In a comparatively minor "BB2" controversy, The Smoking Gun Web site revealed contestant Michael Carri was arrested in 1996 for sneaking onto the set of "Batman & Robin" and taking pictures. He was sentenced to three years probation. CBS officials said they knew of that arrest and didn't consider it a problem.

Tellem said so far 14,000 people have paid about $20 each to watch live Web feeds from the "BB2" house.

Ben who?

Brothers Gary and Dave Alan Johnson, who produce "Doc" for Pax TV, know about the Pax situation in Pittsburgh from their sister, Jean Doss, a US Airways flight attendant living in Coraopolis. She bought a direct broadcast satellite system so she could watch "Doc." (Pax is carried by DirecTV and Dish Network, but not area cable systems.)

The Johnson brothers also worked on the warm, too short-lived 1993 family drama "Against the Grain." On "Grain" they gave a young Ben Affleck his first prime-time series job, casting him as a reluctant high school football player.

"When we were casting that, the network didn't want him," Gary Johnson said. "It went down to the wire and the network finally said, 'All right, we'll do it.' What Warren Littlefield had said was, 'I just don't ever see this guy on the cover of a magazine.' "

Johnson said his brother sent NBC executives a copy of GQ years later when Affleck appeared on the cover.

Elected

Yours truly was elected secretary of the Television Critics Association Saturday at the organization's semi-annual business meeting after serving two years as a board member. Diane Werts of Newsday in Long Island was elected president, and Kay McFadden of The Seattle Times was elected vice president.

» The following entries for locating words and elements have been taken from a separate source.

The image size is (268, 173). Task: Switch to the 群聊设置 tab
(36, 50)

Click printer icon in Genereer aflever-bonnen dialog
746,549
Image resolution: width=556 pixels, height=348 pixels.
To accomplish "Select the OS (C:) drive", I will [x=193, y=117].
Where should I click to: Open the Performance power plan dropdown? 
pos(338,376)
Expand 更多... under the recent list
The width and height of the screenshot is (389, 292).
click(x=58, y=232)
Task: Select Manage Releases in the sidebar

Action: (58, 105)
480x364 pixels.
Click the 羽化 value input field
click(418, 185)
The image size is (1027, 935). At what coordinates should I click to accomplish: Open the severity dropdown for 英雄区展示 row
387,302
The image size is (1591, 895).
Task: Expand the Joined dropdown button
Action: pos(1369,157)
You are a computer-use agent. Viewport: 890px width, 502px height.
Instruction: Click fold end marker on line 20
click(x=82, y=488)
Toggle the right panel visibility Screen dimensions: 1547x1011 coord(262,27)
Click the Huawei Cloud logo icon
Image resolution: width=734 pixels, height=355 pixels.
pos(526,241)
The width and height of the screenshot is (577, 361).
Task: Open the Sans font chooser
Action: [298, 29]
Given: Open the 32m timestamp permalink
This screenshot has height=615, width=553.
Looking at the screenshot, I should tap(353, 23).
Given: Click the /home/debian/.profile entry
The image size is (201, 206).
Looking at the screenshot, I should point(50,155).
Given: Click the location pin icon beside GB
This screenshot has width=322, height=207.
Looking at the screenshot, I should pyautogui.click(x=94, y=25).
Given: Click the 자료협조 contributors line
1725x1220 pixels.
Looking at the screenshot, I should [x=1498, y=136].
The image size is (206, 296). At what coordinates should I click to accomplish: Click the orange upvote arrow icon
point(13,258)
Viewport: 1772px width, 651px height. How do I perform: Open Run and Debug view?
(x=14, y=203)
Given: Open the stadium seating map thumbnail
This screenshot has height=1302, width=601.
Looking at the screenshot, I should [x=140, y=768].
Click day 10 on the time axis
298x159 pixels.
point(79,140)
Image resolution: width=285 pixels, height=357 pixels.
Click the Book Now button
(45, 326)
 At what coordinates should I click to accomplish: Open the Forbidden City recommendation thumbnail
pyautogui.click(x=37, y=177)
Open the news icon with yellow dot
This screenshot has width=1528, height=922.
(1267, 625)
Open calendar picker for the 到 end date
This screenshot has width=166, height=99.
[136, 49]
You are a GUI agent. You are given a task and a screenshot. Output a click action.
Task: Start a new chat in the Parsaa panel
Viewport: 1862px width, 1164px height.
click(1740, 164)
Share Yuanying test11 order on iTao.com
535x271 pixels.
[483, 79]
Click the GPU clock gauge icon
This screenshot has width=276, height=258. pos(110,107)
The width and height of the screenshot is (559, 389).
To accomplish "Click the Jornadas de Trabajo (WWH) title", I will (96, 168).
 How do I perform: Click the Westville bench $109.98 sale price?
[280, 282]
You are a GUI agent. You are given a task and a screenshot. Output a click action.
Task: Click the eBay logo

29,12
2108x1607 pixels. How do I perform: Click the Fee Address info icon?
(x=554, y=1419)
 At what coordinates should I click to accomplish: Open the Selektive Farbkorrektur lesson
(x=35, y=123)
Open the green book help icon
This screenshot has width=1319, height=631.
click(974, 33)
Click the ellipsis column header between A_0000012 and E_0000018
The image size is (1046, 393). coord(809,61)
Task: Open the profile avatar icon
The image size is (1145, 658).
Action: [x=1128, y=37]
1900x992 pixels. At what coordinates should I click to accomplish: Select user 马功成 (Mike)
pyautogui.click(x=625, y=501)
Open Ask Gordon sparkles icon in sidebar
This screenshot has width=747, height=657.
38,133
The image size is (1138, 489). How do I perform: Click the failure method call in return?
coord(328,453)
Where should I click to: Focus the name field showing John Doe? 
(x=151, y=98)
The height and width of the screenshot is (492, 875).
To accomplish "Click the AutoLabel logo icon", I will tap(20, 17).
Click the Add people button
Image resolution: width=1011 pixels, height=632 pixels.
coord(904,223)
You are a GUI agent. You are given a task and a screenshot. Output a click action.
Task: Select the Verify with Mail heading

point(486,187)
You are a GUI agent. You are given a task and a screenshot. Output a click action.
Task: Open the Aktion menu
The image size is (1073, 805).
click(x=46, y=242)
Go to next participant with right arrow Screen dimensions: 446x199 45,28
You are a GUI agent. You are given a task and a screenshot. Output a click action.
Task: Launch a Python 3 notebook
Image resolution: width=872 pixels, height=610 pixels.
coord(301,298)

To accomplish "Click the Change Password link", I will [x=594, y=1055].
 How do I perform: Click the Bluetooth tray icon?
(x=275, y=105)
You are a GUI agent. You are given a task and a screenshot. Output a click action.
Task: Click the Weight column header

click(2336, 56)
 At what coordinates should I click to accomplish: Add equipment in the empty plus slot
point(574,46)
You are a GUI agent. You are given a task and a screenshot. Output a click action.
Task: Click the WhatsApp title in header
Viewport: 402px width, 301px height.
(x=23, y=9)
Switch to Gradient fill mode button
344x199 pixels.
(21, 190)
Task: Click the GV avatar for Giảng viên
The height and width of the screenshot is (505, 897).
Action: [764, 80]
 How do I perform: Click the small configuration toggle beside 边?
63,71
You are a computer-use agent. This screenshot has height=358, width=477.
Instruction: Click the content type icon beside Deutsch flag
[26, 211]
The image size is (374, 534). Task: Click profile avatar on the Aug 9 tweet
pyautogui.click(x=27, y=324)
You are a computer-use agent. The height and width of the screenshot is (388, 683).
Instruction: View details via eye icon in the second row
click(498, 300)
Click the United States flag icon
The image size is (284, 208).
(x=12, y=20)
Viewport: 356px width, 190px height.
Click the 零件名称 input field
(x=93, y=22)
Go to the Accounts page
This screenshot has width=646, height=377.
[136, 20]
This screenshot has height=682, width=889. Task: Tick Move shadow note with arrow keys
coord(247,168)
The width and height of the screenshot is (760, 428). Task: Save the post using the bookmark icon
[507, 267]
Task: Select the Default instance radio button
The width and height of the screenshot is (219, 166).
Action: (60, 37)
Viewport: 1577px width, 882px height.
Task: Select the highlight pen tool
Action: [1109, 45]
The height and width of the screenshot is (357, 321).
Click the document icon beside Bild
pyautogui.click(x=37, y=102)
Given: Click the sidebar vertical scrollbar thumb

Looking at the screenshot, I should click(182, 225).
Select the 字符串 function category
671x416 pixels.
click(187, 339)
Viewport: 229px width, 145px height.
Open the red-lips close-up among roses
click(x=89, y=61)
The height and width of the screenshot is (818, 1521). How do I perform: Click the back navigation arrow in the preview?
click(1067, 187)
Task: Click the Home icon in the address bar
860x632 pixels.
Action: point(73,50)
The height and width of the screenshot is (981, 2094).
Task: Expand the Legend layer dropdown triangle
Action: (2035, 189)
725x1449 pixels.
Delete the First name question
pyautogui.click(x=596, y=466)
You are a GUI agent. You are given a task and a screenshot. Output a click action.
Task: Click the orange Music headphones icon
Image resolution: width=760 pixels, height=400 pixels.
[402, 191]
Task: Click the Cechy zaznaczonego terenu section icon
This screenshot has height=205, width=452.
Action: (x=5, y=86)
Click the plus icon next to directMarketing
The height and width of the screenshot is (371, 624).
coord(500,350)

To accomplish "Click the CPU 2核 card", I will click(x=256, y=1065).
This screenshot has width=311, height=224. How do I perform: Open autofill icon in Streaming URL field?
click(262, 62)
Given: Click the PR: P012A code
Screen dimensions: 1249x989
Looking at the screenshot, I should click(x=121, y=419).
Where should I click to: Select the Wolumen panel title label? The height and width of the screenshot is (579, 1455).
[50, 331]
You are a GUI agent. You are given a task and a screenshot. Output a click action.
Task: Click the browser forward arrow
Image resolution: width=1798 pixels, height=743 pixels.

TCA was founded in 1978 "to maintain and improve professional standards of television criticism, reporting and editing; to increase the public's understanding of television; to improve television as an important element in American life and culture."

The organization is comprised of 200 professional journalists from the United States and Canada, representing newspapers, magazines, wire services and online publications.

Post-Gazette TV Editor Rob Owen is attending the Television Critics Association summer press tour.